WHAT THIS TASK INVOLVES:
Which lines in the items below contain the string "homes", counting only matches with the same capitalization? Pull out each of those lines word for word.

** start INPUT MATERIAL **

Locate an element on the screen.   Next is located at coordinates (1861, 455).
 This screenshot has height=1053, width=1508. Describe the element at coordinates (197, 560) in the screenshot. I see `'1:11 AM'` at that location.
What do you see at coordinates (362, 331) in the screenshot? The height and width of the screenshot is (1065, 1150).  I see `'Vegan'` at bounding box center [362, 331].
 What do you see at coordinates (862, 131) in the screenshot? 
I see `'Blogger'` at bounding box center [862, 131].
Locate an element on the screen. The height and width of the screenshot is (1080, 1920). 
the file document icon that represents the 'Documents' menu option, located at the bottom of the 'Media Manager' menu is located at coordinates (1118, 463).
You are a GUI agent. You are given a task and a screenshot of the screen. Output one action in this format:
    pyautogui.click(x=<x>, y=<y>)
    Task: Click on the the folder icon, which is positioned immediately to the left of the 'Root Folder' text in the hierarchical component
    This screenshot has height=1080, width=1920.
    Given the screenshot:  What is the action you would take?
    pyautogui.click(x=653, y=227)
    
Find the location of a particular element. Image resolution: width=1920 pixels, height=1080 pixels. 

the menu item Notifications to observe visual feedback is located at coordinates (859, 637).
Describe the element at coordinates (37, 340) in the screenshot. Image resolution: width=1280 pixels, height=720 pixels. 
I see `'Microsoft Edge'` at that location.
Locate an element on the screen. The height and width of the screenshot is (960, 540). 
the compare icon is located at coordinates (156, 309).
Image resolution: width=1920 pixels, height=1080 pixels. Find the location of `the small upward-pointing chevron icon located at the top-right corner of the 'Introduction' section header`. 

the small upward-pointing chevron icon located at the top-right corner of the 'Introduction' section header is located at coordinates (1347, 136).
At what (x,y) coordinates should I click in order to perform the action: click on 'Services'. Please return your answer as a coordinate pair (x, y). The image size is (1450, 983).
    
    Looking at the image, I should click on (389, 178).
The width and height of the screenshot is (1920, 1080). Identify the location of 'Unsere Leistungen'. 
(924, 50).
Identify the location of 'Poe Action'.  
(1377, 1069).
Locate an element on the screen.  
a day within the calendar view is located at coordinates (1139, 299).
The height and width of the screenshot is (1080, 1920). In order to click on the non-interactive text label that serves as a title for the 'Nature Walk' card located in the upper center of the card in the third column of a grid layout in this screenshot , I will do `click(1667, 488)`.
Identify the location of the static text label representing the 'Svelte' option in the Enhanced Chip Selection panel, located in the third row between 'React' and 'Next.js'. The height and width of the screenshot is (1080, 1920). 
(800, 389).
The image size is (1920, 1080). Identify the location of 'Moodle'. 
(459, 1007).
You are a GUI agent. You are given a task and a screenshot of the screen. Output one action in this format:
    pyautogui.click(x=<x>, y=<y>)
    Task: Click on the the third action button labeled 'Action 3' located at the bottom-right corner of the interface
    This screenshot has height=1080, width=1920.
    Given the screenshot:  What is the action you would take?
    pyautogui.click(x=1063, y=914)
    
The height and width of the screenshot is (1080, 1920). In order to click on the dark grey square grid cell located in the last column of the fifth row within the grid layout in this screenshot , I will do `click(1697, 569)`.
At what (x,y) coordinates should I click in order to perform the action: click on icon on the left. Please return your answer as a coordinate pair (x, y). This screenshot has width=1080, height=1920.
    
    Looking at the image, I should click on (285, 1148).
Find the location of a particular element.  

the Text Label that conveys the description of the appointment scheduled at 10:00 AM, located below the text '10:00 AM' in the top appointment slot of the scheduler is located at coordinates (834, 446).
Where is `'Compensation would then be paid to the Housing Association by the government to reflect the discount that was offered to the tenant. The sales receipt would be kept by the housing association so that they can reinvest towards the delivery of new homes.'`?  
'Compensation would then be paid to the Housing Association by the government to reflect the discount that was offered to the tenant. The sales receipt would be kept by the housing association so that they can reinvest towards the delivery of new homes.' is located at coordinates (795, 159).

** end INPUT MATERIAL **

RESPONSE TO THIS TASK:
Where is `'Compensation would then be paid to the Housing Association by the government to reflect the discount that was offered to the tenant. The sales receipt would be kept by the housing association so that they can reinvest towards the delivery of new homes.'`?  
'Compensation would then be paid to the Housing Association by the government to reflect the discount that was offered to the tenant. The sales receipt would be kept by the housing association so that they can reinvest towards the delivery of new homes.' is located at coordinates (795, 159).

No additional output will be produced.